I agree with everything you just said here.

One of the motivations behind new dialects and languages, which I think is very harmful, is the idea that we can and should, engineer the necessity to know and understand what we are doing when we program in a given language. I'm not talking about semantic leverage, higher level languages with more abstract functions on more abstract data, there are real benefits there, we will all probably agree to that.

I'm talking more about where the intent is to invest languages with more "safety", "good practices", to bake certain preferences into language features, so that writers no longer recognize these as engineering choices, and the language as a means of expression of any choice we might make, but that the language has built-in "the right way" to do things, and if the program compiles and runs at all, then it must be safe and working in certain respects.
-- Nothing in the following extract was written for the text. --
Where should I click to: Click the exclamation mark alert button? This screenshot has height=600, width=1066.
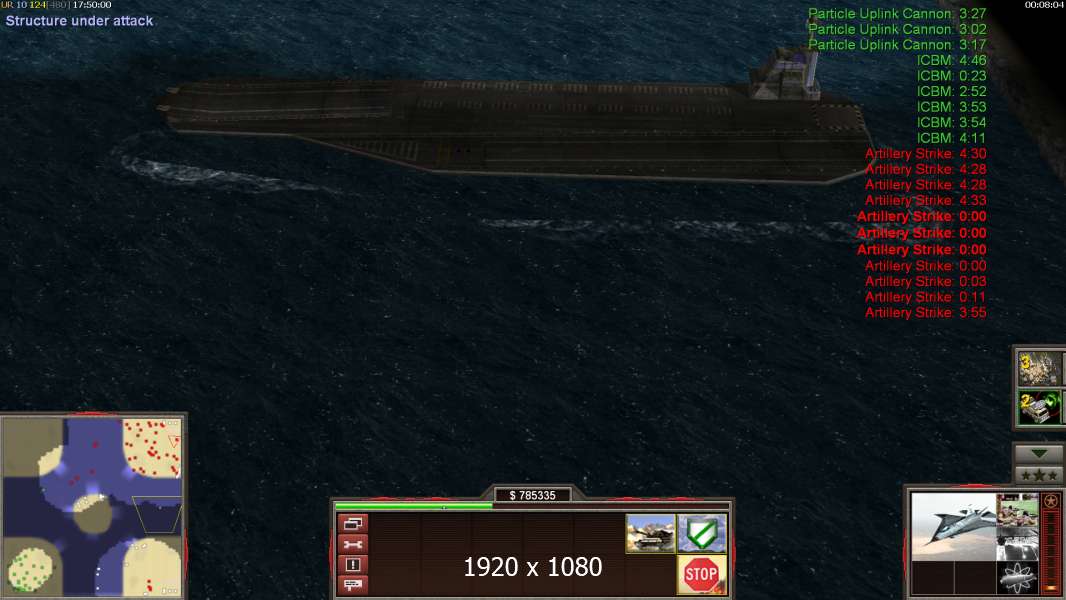[x=353, y=564]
No matter what language, craft and knowledge are not optional. The language that we choose for a problem domain wants to give us freedom to express our choices, while taking care of the things that wold otherwise weigh us down. Some people would say that's exactly what the new dialects bring us, but I see too much artificial orthodoxy invented last week, and too many declarations of the "one true way", in many of the most recent languages, for my taste.

On 03/13/2023 12:00 PM, Clem Cole wrote:


On Mon, Mar 13, 2023 at 12:00 PM Paul Winalski <paul.winalski@gmail.com> wrote:
... The committee's goal is to standardize existing practice of the language
in a way that is implementable on the widest range of hardware and OS
platforms, and to provide a controlled way to add language extensions.
Ah, the problem, of course, is right there. 

Too many people try to "fix" programming languages, particularly academics and folks working on a new PhD. Other folks (Gnu is the best example IMO) want to change things so the compiler writers (and it seems like the Linux kernel developers) can do something "better" or "more easily."  As someone (I think Dan Cross) said, when that happens, it's no longer C. Without Dennis here to say "whoa," - the committee is a tad open loop.   Today's language is hardly the language I learned before the "White Book" existed in the early/mid 1970s.  It's actually quite sad.   I'm not so sure we are "better" off.

Frankly, I'd probably rather see ISO drop a bunch of the stuff they are now requiring and fall back at least to K&R2 -- keep it simple. The truth is that we still use the language today is that K&R2 C was then (and still is) good enough and got (gets) the job done extremely well.    Overall, I'm not sure all the new "features" have added all that much.